Below is a selection of R packages which allow to create (mostly tabular) synthetic datasets. We divided the packages into three categories: purely generative datasets, not purely generative (i.e., based on input data), and packages for specific use-cases. This is a loose classification, since packages might fall into multiple categories.
For more inspiration on how to create fake data in R, see this Rstudio blogpost.

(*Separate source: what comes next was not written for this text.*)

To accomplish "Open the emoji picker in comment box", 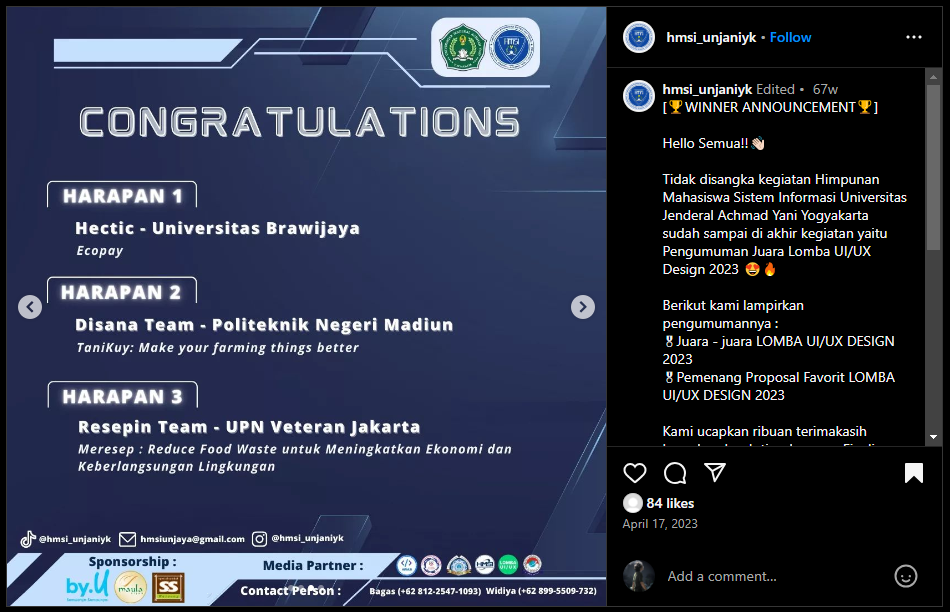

The following packages can generate synthetic data without the need for any input data to generate the synthetic dataset from (listed alphabetically):
Name | Description | More info | Maintenance | GitHub stars |
---|---|---|---|---|
charlatan | Generation of fake data, e.g., names, dates, addresses, etc. | Documentation, GitHub | Active | 100-500 |
conjurer | A Parametric Method for Generating Synthetic Tabular Data | Documentation, GitHub | Active | 0-10 |
fabricatr | Simulate hierarchical data structures and correlated data (tabular), either from random number generators or by resampling from existing data sources | Documentation, GitHub | Active | 10-100 |
faux | Create datasets with factorial structure through simulation by specifying variable parameters | Documentation, Published version, GitHub | Active | 10-100 |
simPop | Simulation of populations for surveys based on auxiliary data (model-based, calibration, combinatorial optimization) | Article, documentation, GitHub | Active | 10-100 |
wakefield | Generates random dataframes, lists and vectors from a selection of variable types (e.g., age, sex, date, religion, zip code, etc.) | Documentation, GitHub | Inactive | 100-500 |
The following packages use/need some kind of input dataset to generate the synthetic dataset from (listed alphabetically):
Name | Description | More info | Maintenance | GitHub stars |
---|---|---|---|---|
mice | Extend imputation procedures for missing data to synthetic data, such that (part of) the observed data can be easily overimputed with fake, privacy-preserving, synthetic records | Documentation, article, GitHub | Active | 100-500 |
synthesis | Generate Synthetic time series from commonly used statistical models (e.g., linear, nonlinear, chaotic systems) | Documentation article, GitHub | Active | 0-10 |
synthpop | Produces synthetic versions of tabular microdata containing confidential information with minimal distortion of statistical information (using sequential modelling) | Documentation, article, GitHub | Active | 10-100 |
The following packages were developed for specific use-cases and are not purely generative (listed alphabetically):
Name | Description | More info | Maintenance | GitHub stars |
---|---|---|---|---|
NestedCategBayesImpute | Modeling, Imputing and Generating Synthetic Versions of Nested Categorical Data in the Presence of Impossible Combinations | Documentation | - | - |
synthACS | Access American Community Survey (ACS) data, build synthetic ACS microdata at any specified geographical level, add additional attributes to the synthetic dataset, and conduct spatial microsimulation modelling (SMSM) | Documentation, article, GitHub | Active | 0-10 |